* _SUPPLIED ENTRIES_

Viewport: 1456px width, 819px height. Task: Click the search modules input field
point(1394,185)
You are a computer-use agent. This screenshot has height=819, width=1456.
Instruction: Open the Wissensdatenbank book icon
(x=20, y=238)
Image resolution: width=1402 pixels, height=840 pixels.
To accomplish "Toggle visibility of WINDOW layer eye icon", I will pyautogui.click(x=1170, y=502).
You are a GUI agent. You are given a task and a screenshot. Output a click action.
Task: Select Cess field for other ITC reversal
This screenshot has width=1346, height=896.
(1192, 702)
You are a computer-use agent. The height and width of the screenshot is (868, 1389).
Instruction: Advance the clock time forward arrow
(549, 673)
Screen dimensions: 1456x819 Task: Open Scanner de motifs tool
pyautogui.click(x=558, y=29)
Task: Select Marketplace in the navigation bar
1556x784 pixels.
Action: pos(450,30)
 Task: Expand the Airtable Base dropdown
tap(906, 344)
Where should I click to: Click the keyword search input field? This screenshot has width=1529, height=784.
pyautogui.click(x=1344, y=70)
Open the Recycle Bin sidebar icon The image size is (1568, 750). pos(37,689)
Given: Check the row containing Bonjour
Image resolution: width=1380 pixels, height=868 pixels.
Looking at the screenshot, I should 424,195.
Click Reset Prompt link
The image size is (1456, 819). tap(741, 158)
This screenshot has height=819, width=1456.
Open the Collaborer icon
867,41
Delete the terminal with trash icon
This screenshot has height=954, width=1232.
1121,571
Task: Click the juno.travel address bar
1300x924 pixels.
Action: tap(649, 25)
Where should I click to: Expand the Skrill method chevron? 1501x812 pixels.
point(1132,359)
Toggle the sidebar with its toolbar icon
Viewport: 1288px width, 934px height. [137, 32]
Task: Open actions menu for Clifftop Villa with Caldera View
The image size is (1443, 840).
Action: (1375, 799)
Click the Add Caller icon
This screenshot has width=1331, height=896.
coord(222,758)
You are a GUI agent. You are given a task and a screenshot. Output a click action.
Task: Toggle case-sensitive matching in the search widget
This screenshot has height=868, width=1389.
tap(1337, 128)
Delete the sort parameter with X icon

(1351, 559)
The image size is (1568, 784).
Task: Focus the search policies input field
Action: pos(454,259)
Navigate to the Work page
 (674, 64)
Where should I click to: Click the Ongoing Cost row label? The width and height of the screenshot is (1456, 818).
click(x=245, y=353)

* _WHAT TO DO_
In the entries above, identify every line with the string "Select".

* _TASK ANSWER_
Task: Select Cess field for other ITC reversal
Task: Select Marketplace in the navigation bar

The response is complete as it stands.